Clarification on inductive proof of Bernoulli's inequality 
Prove that if $h > -1$, then $1 + nh ≤ (1+h^n)$ for all nonnegative integers $n$.

I've read several solutions and I'm still totally lost on how to go about this. 
I have the inductive hypothesis: $1+kh ≤ (1+h)^{k}$.
And that we want to prove: $1+(k+1)h ≤ (1+h)^{k+1}$.

From here, I found various first steps that I don't understand. Examples:


*

*$(1+h)(1+kh) ≤ (1+h)^k(1+h)$. How did they get the left side?

*$1 + kh + h ≤ (1 + h)(k + kh)$. How did they arrive at the right side?
 A: Note: 
An inductive proof is given as an answer by David W.Farlow.

Explanations of some steps and flaws in your inductive argument:


*

*We get $(1)$ from the inductive hypothesis (which is assumed to be true.) $$(1+kh) \leq (1+h)^k \Rightarrow (1+h)(1+kh) \leq (1+h)^k(1+h)=(1+h)^{k+1}$$ as $h >-1 \Rightarrow h+1>0$ and so multiplication of both sides of an   inequality with a non-negative number doesn't change the inequality.

*Here, $(2)$ is false because $$1+k+kh \leq (1+h)(k+kh)=k+2hk+h^2k \Rightarrow 1 \leq hk+h^2k=hk(h+1)$$ In this case, $h>-1$ but the other factors are non-negative; so it can't be true when $-1<h<0$.

*So, $(2)$ should be $$1+k+kh \leq (1+h)(1+kh)=1+h+kh+kh^2$$ which is true because $h^2k \geq 0$


Now, why do we do $(1)$ and $(2)$ and how do we get the LHS or RHS in various inequalities?

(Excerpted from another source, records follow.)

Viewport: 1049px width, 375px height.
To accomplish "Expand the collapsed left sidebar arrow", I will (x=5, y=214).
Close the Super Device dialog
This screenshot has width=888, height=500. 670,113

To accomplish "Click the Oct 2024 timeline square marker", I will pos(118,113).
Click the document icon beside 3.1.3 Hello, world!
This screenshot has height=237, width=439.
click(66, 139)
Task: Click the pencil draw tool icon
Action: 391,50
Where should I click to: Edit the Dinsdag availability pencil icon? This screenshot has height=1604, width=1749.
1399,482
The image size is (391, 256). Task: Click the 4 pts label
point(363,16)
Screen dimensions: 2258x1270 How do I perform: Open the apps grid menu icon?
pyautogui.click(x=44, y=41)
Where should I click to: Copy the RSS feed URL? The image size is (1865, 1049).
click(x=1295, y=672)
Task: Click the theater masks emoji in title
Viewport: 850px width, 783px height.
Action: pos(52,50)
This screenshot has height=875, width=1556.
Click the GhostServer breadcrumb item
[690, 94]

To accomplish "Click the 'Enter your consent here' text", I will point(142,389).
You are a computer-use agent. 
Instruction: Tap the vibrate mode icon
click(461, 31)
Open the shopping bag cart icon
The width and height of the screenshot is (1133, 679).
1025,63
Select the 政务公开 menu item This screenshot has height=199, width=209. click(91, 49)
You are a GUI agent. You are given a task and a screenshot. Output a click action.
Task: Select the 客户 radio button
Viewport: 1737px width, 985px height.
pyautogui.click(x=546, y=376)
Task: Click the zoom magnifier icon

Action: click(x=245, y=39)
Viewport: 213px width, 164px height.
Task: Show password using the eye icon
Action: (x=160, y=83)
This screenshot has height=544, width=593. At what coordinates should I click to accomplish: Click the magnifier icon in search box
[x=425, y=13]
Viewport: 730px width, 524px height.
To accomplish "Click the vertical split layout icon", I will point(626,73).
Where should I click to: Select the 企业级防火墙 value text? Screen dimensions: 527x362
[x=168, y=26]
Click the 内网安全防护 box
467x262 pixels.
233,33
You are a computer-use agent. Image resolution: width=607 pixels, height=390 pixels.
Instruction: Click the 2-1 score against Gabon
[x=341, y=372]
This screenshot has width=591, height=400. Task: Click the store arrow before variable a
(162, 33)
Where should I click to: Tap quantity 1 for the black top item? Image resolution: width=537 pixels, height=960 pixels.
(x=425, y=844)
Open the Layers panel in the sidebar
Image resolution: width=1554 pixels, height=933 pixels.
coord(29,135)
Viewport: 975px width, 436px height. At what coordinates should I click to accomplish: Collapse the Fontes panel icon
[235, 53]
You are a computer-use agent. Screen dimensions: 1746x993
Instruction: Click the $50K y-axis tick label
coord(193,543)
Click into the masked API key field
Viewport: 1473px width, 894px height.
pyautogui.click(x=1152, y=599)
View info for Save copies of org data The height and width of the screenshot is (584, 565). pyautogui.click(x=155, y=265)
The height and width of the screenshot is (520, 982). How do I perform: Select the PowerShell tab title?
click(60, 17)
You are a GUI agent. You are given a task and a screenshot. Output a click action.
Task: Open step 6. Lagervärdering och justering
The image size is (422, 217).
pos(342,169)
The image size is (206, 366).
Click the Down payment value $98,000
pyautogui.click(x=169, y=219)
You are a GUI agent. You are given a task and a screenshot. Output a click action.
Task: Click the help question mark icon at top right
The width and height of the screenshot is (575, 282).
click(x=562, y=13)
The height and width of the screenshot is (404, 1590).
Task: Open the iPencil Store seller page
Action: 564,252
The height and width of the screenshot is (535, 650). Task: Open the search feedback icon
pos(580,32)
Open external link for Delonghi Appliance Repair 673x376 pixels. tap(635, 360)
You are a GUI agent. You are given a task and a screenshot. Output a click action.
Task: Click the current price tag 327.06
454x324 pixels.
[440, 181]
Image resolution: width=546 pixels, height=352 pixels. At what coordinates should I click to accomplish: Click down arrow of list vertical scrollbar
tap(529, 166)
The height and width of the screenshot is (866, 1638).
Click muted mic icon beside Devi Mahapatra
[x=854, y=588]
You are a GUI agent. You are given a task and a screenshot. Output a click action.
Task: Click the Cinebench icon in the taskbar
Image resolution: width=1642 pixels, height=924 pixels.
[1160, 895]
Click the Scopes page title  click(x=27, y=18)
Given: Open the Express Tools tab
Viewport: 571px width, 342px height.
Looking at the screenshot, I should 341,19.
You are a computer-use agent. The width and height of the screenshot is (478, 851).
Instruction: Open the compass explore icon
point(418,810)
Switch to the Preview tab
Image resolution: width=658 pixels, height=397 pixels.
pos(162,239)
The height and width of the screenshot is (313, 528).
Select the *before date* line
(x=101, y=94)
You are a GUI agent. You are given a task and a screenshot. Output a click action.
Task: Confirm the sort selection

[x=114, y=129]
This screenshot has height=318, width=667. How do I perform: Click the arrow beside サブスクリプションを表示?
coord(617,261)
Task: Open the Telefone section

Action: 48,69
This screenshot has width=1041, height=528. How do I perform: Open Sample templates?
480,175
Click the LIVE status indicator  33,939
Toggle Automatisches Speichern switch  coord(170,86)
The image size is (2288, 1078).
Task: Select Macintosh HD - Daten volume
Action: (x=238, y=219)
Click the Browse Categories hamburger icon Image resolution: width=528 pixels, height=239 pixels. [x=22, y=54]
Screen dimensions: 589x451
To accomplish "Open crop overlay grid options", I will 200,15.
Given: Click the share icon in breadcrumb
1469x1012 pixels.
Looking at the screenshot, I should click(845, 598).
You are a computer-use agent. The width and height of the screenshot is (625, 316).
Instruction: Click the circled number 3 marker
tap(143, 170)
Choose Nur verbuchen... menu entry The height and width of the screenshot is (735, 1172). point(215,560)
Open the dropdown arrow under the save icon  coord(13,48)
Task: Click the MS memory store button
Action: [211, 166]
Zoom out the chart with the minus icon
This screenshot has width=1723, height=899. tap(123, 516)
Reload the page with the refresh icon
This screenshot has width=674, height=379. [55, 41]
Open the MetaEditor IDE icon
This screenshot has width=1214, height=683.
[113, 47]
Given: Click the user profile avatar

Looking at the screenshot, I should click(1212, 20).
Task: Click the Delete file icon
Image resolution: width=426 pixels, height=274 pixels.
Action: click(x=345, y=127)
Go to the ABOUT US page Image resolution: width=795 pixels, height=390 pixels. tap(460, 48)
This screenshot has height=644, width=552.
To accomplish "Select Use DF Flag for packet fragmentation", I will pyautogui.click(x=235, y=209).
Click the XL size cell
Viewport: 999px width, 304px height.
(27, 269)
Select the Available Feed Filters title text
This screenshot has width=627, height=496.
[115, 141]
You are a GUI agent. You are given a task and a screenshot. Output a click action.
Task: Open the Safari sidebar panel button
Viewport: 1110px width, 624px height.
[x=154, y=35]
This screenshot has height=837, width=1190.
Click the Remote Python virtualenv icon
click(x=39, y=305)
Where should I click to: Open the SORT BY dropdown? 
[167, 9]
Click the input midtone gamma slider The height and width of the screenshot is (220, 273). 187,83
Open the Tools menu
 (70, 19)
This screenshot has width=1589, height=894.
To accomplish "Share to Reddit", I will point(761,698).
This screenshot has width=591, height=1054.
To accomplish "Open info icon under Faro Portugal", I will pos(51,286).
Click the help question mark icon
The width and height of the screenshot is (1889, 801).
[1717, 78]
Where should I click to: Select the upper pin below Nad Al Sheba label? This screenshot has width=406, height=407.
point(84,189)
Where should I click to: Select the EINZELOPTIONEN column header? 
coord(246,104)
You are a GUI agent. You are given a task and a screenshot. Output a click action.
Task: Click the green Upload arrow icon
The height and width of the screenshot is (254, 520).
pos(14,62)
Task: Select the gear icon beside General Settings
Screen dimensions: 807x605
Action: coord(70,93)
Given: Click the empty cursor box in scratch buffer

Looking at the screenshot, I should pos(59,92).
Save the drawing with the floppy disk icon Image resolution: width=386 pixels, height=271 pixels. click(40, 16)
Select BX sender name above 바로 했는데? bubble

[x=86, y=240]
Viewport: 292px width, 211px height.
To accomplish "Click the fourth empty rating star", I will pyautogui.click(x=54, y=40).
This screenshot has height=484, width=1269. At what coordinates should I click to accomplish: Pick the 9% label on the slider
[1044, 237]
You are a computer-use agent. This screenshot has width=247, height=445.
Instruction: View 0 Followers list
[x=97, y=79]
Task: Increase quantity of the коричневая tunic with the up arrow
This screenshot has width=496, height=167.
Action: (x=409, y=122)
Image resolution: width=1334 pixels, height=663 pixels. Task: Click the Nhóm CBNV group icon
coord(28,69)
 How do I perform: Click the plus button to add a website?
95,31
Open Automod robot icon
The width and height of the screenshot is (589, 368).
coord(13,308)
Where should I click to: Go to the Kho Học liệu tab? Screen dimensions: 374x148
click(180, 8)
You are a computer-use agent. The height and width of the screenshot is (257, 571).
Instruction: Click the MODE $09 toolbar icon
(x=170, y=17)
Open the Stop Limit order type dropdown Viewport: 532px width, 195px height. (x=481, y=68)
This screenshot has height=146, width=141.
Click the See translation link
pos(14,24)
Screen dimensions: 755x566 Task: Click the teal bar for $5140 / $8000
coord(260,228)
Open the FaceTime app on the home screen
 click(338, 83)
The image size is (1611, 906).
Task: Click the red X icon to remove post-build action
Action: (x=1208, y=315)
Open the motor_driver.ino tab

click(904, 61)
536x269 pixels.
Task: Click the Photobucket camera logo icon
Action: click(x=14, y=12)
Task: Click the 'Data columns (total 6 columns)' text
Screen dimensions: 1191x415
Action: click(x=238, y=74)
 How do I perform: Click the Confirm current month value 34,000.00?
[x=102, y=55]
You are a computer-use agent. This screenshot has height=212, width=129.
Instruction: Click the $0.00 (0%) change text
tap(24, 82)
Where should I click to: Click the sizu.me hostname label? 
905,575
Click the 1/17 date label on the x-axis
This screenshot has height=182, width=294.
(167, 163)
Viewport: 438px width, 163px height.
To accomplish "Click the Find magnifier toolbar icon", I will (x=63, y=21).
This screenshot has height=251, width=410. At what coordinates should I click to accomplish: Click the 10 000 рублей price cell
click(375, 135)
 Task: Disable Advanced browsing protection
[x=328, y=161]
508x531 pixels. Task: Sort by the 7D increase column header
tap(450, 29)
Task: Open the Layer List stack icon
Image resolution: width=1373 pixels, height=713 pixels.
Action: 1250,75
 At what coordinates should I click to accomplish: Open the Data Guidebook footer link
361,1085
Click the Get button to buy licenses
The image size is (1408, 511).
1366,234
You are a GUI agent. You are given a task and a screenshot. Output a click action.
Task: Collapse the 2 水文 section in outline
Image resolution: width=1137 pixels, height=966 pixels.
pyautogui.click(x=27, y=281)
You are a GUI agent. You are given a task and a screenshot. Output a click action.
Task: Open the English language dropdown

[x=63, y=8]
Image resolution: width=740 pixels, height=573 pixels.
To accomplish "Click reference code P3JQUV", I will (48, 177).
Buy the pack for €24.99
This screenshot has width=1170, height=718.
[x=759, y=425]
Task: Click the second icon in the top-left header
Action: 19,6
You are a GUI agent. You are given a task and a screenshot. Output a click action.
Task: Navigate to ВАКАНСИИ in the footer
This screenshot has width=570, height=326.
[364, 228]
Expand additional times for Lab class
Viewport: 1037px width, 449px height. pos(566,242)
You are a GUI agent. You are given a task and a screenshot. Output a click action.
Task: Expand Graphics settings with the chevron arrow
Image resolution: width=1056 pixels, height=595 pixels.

This is done because to prove $a \leq b$, if we get $a \leq c$ and $c \leq b$, then we get the required inequality. Accordingly we can choose the required value of $c$ which not only makes this task possible but also easy.
A: First of all, why have you been reading a bunch of solutions? I suggest you make a serious attempt at the problem yourself and only then look to other solutions to bridge whatever gap that exists in your reasoning (looking up a solution should be the very last resort). To that end, note that the inequality is trivial for when $n=0,1$. Thus, consider the following statement of your problem (which I will provide a proof for afterwards):

Problem: For any non-zero real number $x$ with $x>-1$, prove by induction that for each $n\geq2$, $$(1+x)^n>1+nx.$$

Proof. Fix $x\in\mathbb{R}_{>-1}$, where $x\neq0$, and let $S(n)$ denote the statement $S(n) : (1+x)^n>1+nx$. Because $x\neq0$, we know that $x^2>0$, and hence $(1+x)^2=1+2x+x^2>1+2x$, whereby we see that $S(2)$, the base case, holds. Now, fix $k\geq2$, and assume that $S(k)$ holds. Then
\begin{align}
(1+x)^{k+1}&=(1+x)(1+x)^k\tag{$x>-1$; exponent law}\\[1em]
&> (1+x)(1+kx)\tag{by $S(k)$, then ind. hyp.}\\[1em]
&= 1+kx+x+kx^2\tag{expand}\\[1em]
&> 1+kx+x\tag{since $kx^2>0$}\\[1em]
&= 1+(k+1)x.\tag{factor}
\end{align}
Thus, $S(k+1)$ is also true, completing the inductive step. $\blacksquare$

Does it all make sense now? The margin notes for the proof should help a great deal (indeed, they should answer both of the questions you had about different points in other proofs). Regardless, always try as many approaches as possible and only then (after numerous fruitless attempts) give recourse to an externally produced solution.